Questions to answer:
**a.** Write out the part of the thread on quantization in llmexport.py and MNNConvert between "Personally, as a" and "use awq quant.", inclusive.
**b.** Answer these questions from the thread on quantization in llmexport.py and MNNConvert:
(i) What error does llmexport.py give for every Gemma 3 version tried?
(ii) To which MNN version does the reply ask whether the user has updated?
(iii) What is the default value of the --sym option?

[Opening Document section section]

[Question/Improvement] Specify the quantization method applied by llmexport.py and MNNConvert
Having a clear understanding of the quantization method to be applied can be crucial when it comes to choosing the correct Quantization-Aware Trained (QAT) model. Unfortunately, the current docs for llmexport.py and MNNConvert is not explicit about what method is used.
Personally, as a novice, I'm lost in choosing between gemma-3-12b-qat-int4-unquantized and gemma-3-12b-qat-q4_0-unquantized, since I can't determine which one is the most preferable for conversion to MNN. So any tips are welcome.
Well, regardless of the Gemma 3 version chosen (including non-QAT one), llmexport.py responds with AttributeError: 'NoneType' object has no attribute 'weight'.
Well, regardless of the Gemma 3 version chosen (including non-QAT one), llmexport.py responds with
AttributeError: 'NoneType' object has no attribute 'weight'.
Which kind of gemma 3 model are you convert? For Gemma 3 4b and 1 b we test is ok. Do you update mnn to 3.2.0?
See https://mnn-docs.readthedocs.io/en/latest/transformers/llm.html , or execute python3 llmexport -h you can see the quant option.
--awq Whether or not to use awq quant.
--sym Whether or not to using symmetric quant (without zeropoint), defualt is False.

[Closing Document section section]
[Opening Dataset extract section]

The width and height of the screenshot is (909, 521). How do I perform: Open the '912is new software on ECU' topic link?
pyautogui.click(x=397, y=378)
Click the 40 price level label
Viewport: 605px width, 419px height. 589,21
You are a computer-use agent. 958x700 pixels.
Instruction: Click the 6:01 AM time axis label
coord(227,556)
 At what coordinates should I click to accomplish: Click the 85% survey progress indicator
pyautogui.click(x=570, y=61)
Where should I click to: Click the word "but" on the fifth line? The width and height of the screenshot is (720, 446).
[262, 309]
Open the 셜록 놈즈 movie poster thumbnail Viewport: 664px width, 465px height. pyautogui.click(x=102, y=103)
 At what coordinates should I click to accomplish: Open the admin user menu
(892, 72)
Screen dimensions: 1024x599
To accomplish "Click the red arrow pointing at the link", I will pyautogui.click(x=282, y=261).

[Closing Dataset extract section]

Expected results:
**a.**
Personally, as a novice, I'm lost in choosing between gemma-3-12b-qat-int4-unquantized and gemma-3-12b-qat-q4_0-unquantized, since I can't determine which one is the most preferable for conversion to MNN. So any tips are welcome.
Well, regardless of the Gemma 3 version chosen (including non-QAT one), llmexport.py responds with AttributeError: 'NoneType' object has no attribute 'weight'.
Well, regardless of the Gemma 3 version chosen (including non-QAT one), llmexport.py responds with
AttributeError: 'NoneType' object has no attribute 'weight'.
Which kind of gemma 3 model are you convert? For Gemma 3 4b and 1 b we test is ok. Do you update mnn to 3.2.0?
See https://mnn-docs.readthedocs.io/en/latest/transformers/llm.html , or execute python3 llmexport -h you can see the quant option.
--awq Whether or not to use awq quant.

**b.**
(i) AttributeError: 'NoneType' object has no attribute 'weight'.
(ii) 3.2.0.
(iii) False.